WORK INSTRUCTION
Pick out each line in these entries that contains the string "Data".

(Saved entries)
————

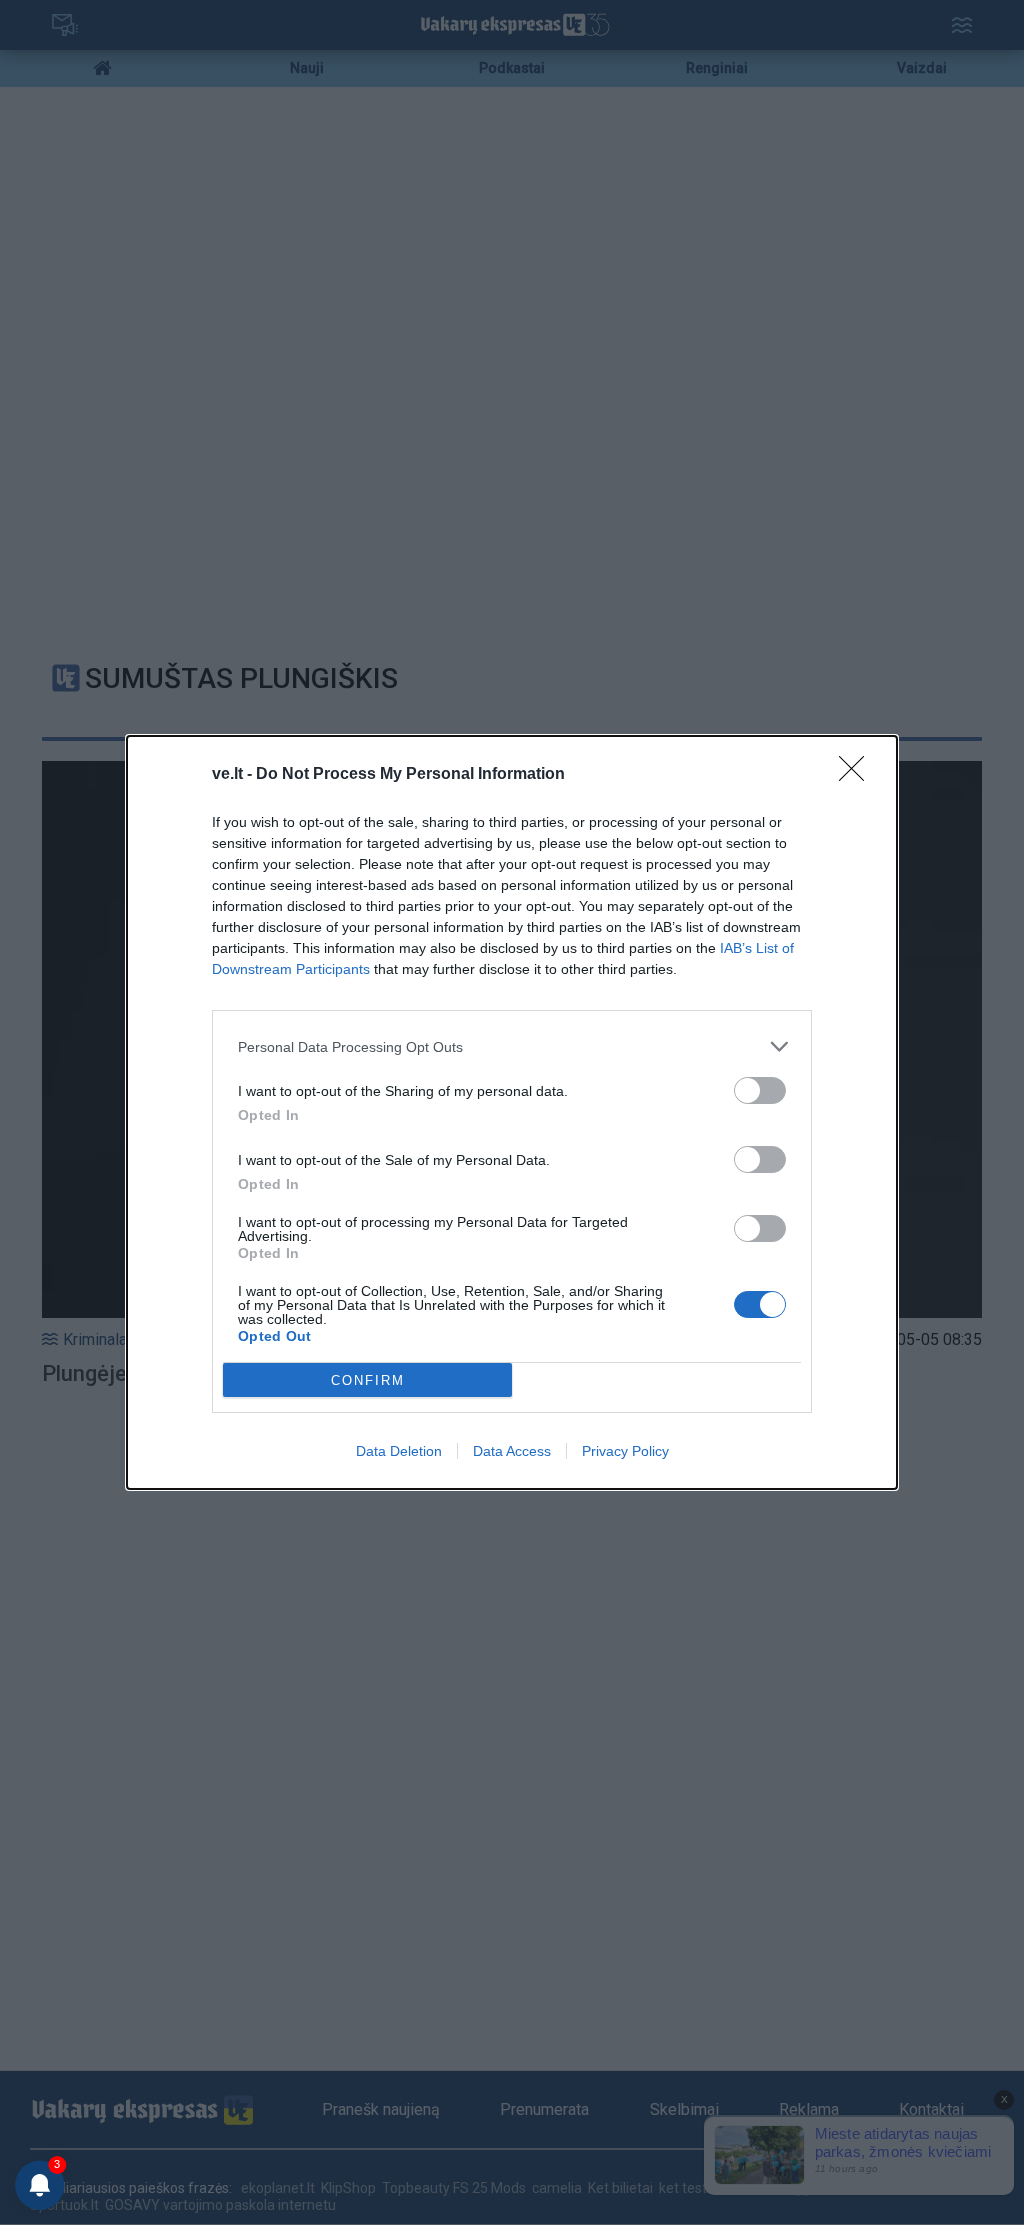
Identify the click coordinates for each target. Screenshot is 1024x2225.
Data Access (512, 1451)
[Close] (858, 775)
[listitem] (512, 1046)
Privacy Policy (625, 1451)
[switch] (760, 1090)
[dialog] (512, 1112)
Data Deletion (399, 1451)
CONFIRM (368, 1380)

————

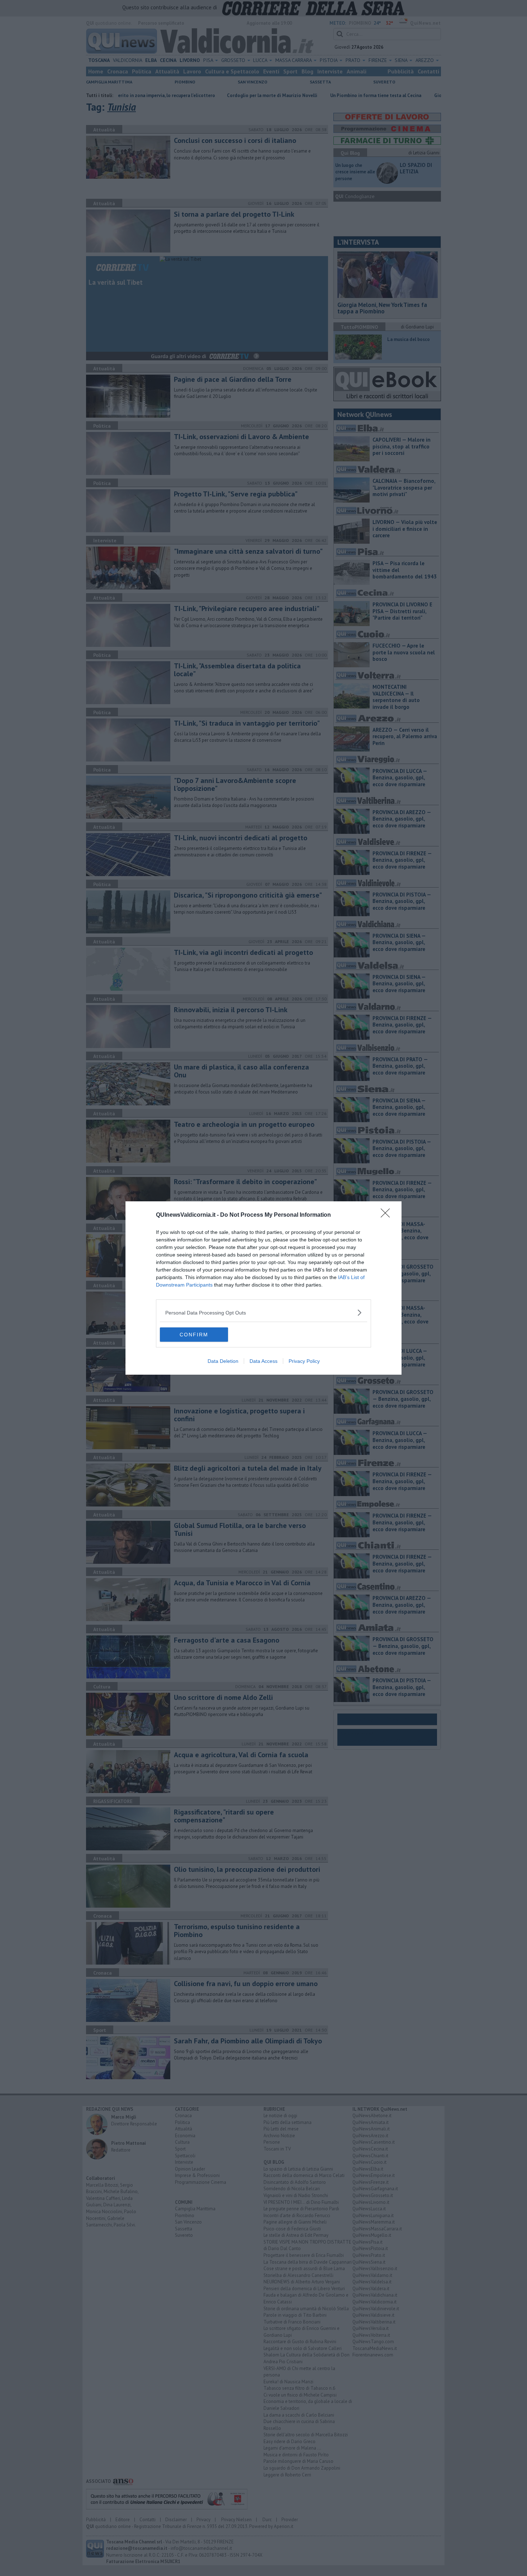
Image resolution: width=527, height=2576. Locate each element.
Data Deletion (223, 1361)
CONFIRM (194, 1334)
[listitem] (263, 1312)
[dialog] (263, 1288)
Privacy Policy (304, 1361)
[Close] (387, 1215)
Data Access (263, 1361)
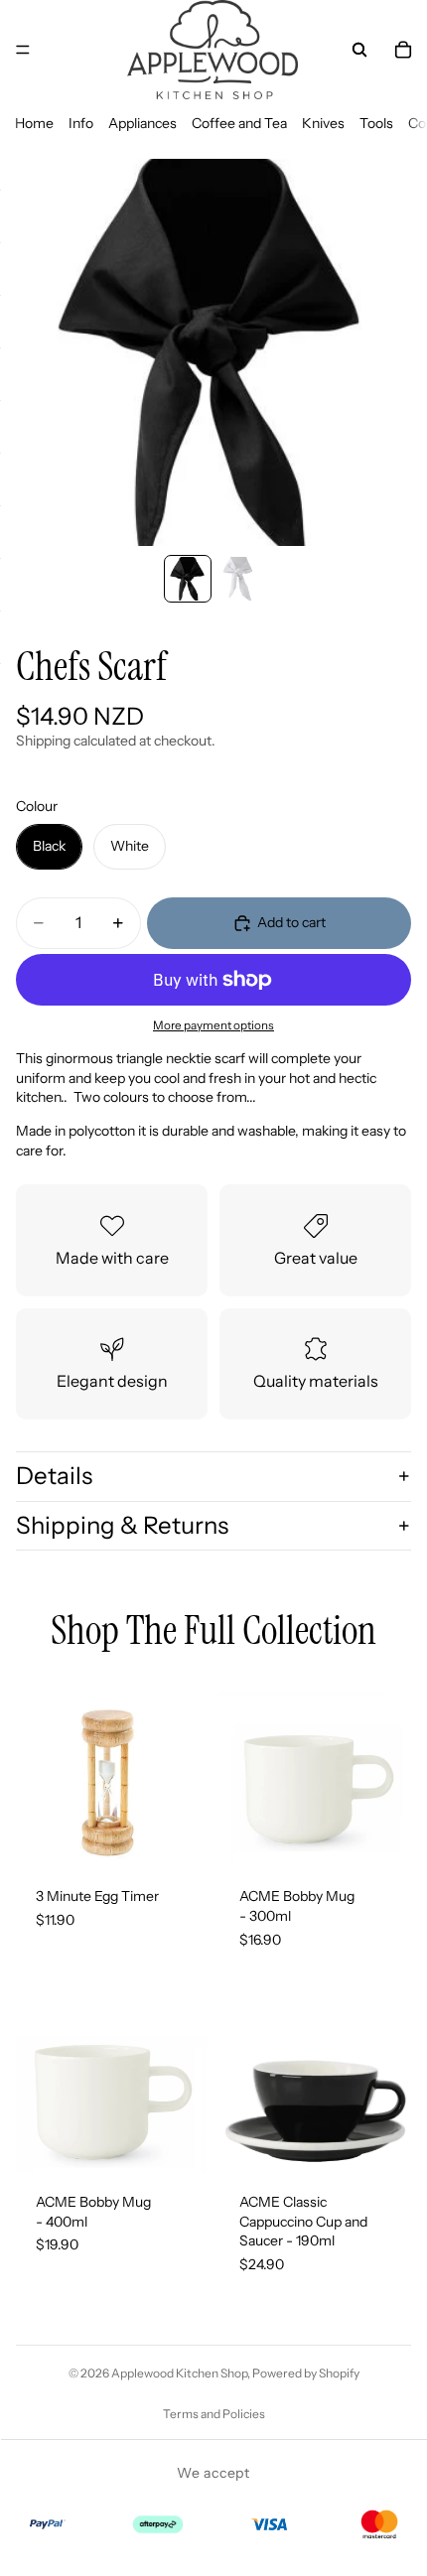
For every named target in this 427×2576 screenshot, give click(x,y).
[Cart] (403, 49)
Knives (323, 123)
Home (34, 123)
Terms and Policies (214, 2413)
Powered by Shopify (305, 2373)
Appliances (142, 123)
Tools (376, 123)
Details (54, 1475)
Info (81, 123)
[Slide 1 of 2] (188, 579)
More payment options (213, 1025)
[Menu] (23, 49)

————

EXERCISE SOLUTION
Data Access (512, 1451)
Data Deletion (399, 1451)
Data Deletion (223, 1361)
Data Access (263, 1361)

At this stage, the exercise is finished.